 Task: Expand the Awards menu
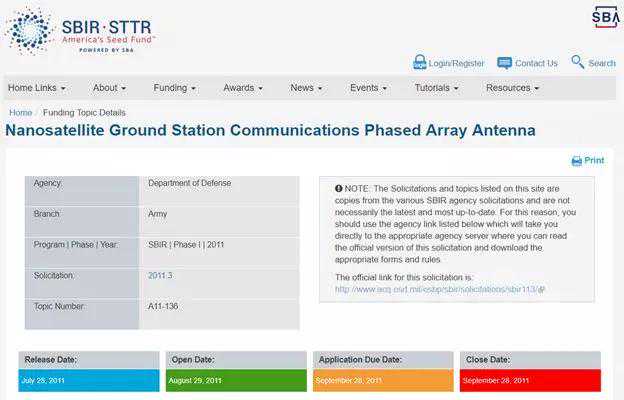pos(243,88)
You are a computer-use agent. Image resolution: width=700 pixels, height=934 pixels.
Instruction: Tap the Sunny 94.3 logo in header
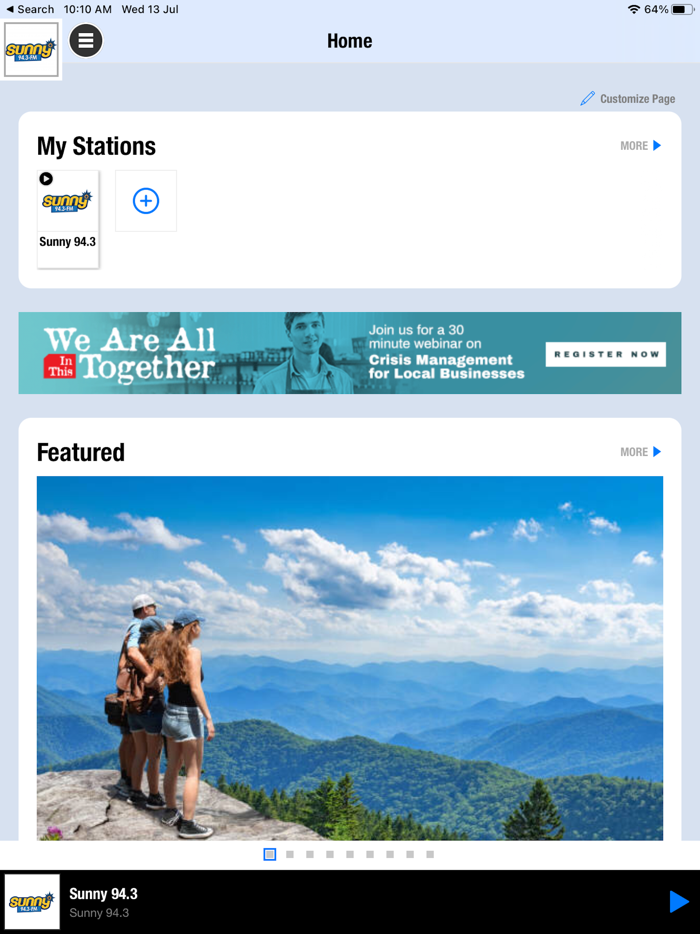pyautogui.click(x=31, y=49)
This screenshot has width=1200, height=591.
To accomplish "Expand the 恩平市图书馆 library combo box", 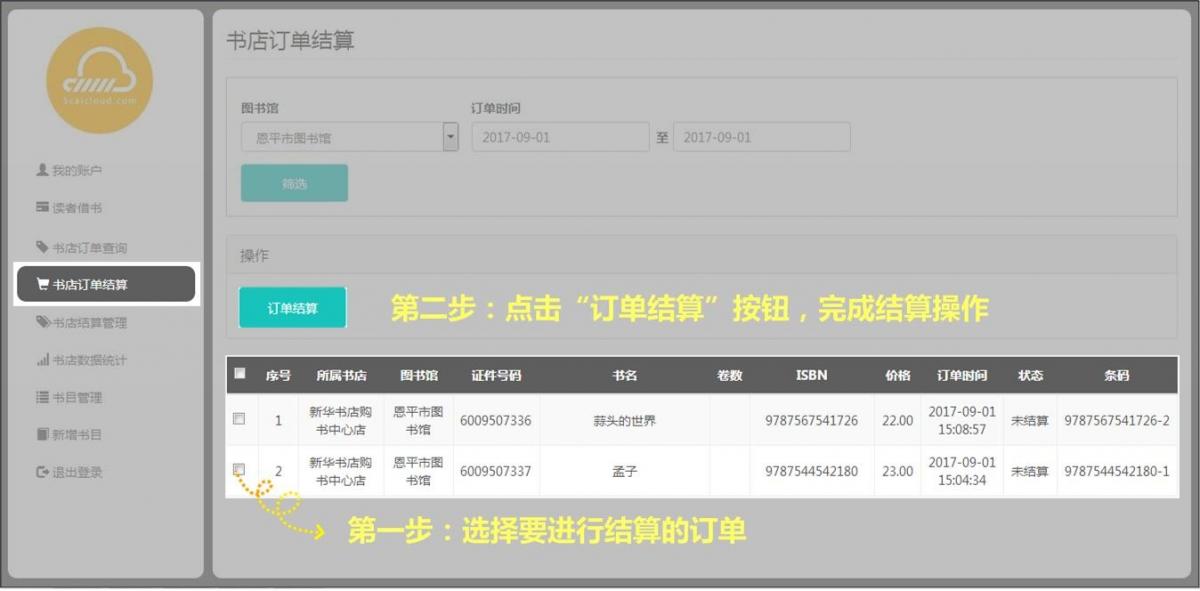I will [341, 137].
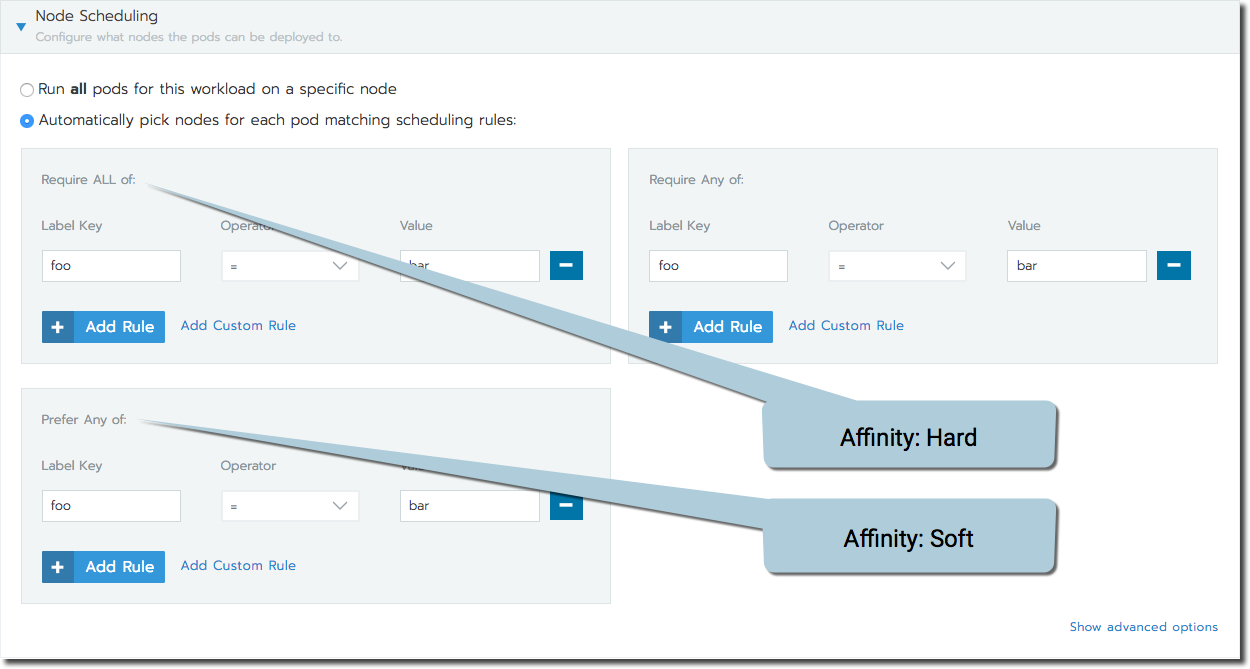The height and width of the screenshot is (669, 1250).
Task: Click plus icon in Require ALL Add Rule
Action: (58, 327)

● ● ● ● ●

**Directions for this task:**
Find the line with "You are a computer-use" in the entries above. Set down exactly every line from it up to and including the line with "This screenshot has width=1200, height=591.", images excluded.

**Result of this task:**
You are a computer-use agent. Image resolution: width=700 pixels, height=934 pixels.
Instruction: Tap the Sunny 94.3 logo in header
pyautogui.click(x=31, y=49)
This screenshot has width=1200, height=591.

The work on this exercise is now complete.